I'm a beginner to regex and I am trying to make an expression to find if there are two of the same digits next to each other, and the digit behind and in front of the pair is different.
For example,
123456678 should match as there is a double 6,
1234566678 should not match as there is no double with different surrounding numbers.
12334566 should match because there are two 3s.
So far i have this which works only with 1, and as long as the double is not at the start or end of the string, however I can deal with that by adding a letter at the start and end.
^.*([^1]11[^1]).*$
I know i can use [0-9] instead of the 1s but the problem is having them all be the same digit.
Thank you!
I have divided my answer into four sections.
The first section contains my solution to the problem. Readers interested in nothing else may skip the other sections.
The remaining three sections are concerned with identifying the pairs of equal digits that are preceded by a different digit and are followed by a different digit. The first of the three sections matches them; the other two capture them in a group.
I've included the last section because I wanted to share The Greatest Regex Trick Ever with those unfamiliar with it, because I find it so very cool and clever, yet simple. It is documented here. Be forewarned that, to build suspense, the author at that link has included a lengthy preamble before the drum-roll reveal.

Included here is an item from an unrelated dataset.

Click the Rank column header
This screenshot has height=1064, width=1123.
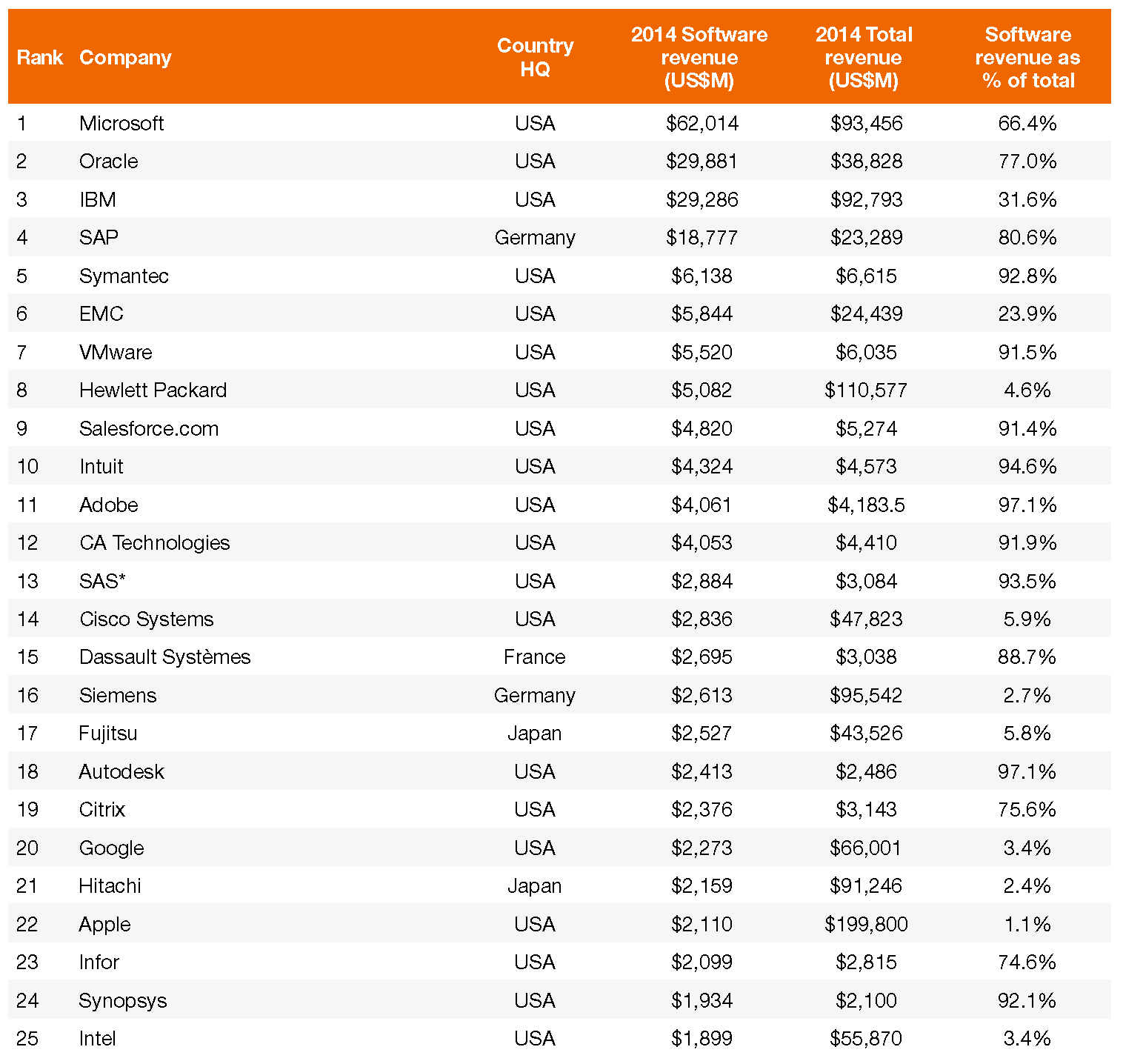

Determine if a string contains two consecutive equal digits that are preceded by a different digit and are followed by a different digit
You can test the string as follows:
import re
r = r'(\d)(?!\1)(\d)\2(?!\2)\d'
arr = ["123456678", "1123455a666788"]
for s in arr:
print(s, bool(re.search(r, s)) )
displays
123456678 True
1123455a666788 False
Run Python code | Start your engine!1
The regex engine performs the following operations.

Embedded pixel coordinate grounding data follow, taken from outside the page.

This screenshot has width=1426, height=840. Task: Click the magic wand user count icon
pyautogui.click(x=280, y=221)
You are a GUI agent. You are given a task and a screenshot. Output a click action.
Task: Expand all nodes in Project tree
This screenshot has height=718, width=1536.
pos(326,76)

(\d) : match a digit and save to capture group 1 (preceding digit)
(?!\1) : next character cannot equal content of capture group 1
(\d) : match a digit in capture group 2 (first digit of pair)
\2 : match content of capture group 2 (second digit of pair)
(?!\2) : next character cannot equal content of capture group 2
\d : match a digit
(?!\1) and (?!\2) are negative lookaheads.
Use Python's regex module to match pairs of consecutive digits that have the desired property
You can use the following regular expression with Python’s regex module to obtain the matching pairs of digits.
r'(\d)(?!\1)\K(\d)\2(?=\d)(?!\2)'
Regex Engine
The regex engine performs the following operations.
(\d) : match a digit and save to capture group 1 (preceding digit)
(?!\1) : next character cannot equal content of capture group 1
\K : forget everything matched so far and reset start of match
(\d) : match a digit in capture group 2 (first digit of pair)
\2 : match content of capture group 2 (second digit of pair)
(?=\d) : next character must be a digit
(?!\2) : next character cannot equal content of capture group 2
(?=\d) is a positive lookahead. (?=\d)(?!\2) could be replaced with (?!\2|$|\D).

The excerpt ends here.